“We are keeping [the stairs/elevator option] on the menu for the design phase, but it’s safe to say it has no supporters.”
— Mike Pullen, Multnomah County
Advocates lining up to testify at today’s Portland City Council meeting that includes an agenda item about the Earthquake Ready Burnside Bridge Project might want to edit their remarks.
We’ve just confirmed that Multnomah County has decided to postpone a decision about whether there should be an elevator and stairs or a ramp to connect the new bridge to the Eastbank Esplanade.
As we’ve reported, there’s been a slowly boiling debate between the project team and accessibility advocates about the future of this crucial connection. A ramp is considered imperative by bicycling advocates and was strongly favored by disability advocates because elevators are unreliable and it’s very difficult (and often impossible) to carry a bike or mobility device up 50-feet of stairs. The elevator problem has plagued agencies like TriMet and Portland Bureau of Transportation for years now, with outages effectively cutting off vital crossings like the new Bob Stacey Overcrossing and the Gibbs Street pedestrian bridge under the aerial tram. Covid supply chain delays and a lack of qualified repair technicians has exacerbated the issue recently.
“This is a step in the right direction.”
— Willie Levenson, Human Access Project
Elevator concerns are one reason why, when the County published their Draft Environmental Impact Statement (EIS) for the Burnside Bridge project earlier this year, they included an intention to study a ramp. A few months later, they received the bad news that — due to pandemic-related price spikes in materials — they’d have to cut about $200 million off the price tag of the $1 billion project in order to make it competitive for federal grants. They considered a stair/elevator option because their estimates said it would be about half as expensive as a ramp ($7-10 million compared to $15-20 million respectively). The stair/elevator option was on track to be included in the Supplemental DEIS that’s due in April 2022.

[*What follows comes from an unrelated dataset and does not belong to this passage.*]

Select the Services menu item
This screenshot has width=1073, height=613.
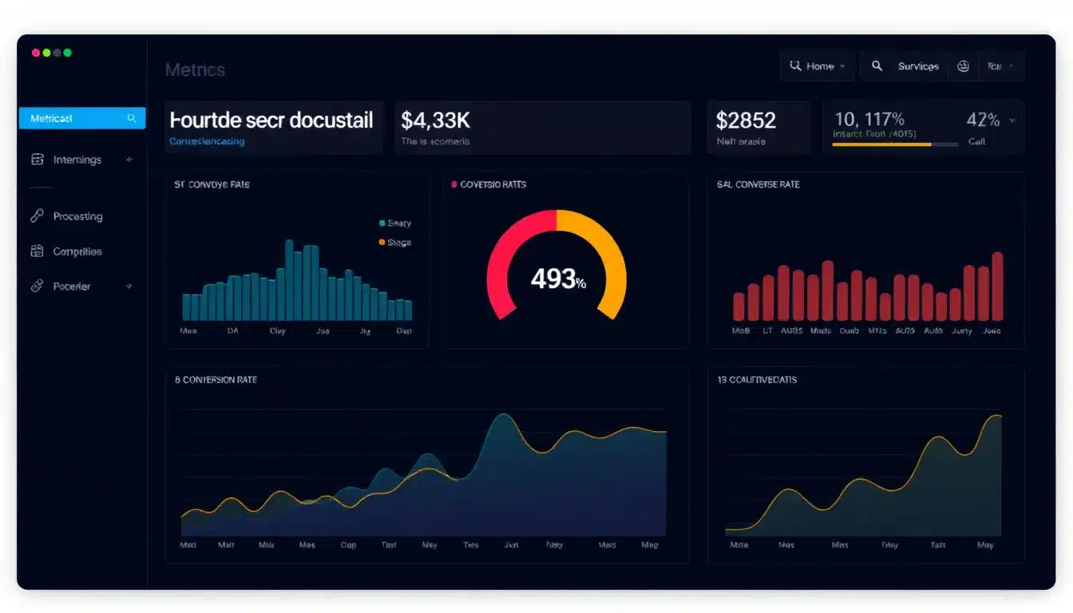click(x=917, y=66)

But as the project team shopped around the elevator idea, they realized it was very unpopular with stakeholder groups and the public. Reached for comment today, Multnomah County spokesman Mike Pullen said, “Since the spring, our outreach has determined that initial support for the stair/elevator option has faded to the point where no stakeholder group prefers it.”
Pullen said initial outreach revealed people were open to elevators, as long as they could be assured they’d remain safe, clean and reliable. But a few months later, the tenor of feedback — particularly from people with disabilities — changed: “… partly because PBOT staff raised a lot of concerns about the elevators based on their experience with outdoor elevators. The more that people thought about the choices, the more they decided that ramps were better… So the public feedback really did evolve,” Pullen said.
In addition to the negative public feedback, the County saw the City of Portland invest in a ramp as part of a feasibility study for a new park on the Esplanade envisioned by Human Access Project (HAP). “We are hearing a lot of people seek support from the City for a ramp that helps activate the Esplanade,” Pullen shared with me today. That’s good news for HAP’s leader Willie Levenson, who sees a ramp as a must-have for a more vibrant Willamette River. Asked for comment today, he shared, “This is a step in the right direction.”
Given these changes, the County will postpone the decision on the Esplanade connection until the project reaches its design phase, which is set to begin in late 2022. This delay will give the City of Portland (who has jurisdiction over the ramp and Esplanade) time to study the HAP proposal and other ramp designs to clarify the costs, benefits, and other impacts. The additional year will also give the County time to find more money to help pay for it.
So is the stair/elevator option dead? Pullen says no. “We are keeping it on the menu for the design phase, but it’s safe to say it has no supporters and it’s main positive is that it is the lowest cost connection that is ADA compliant.”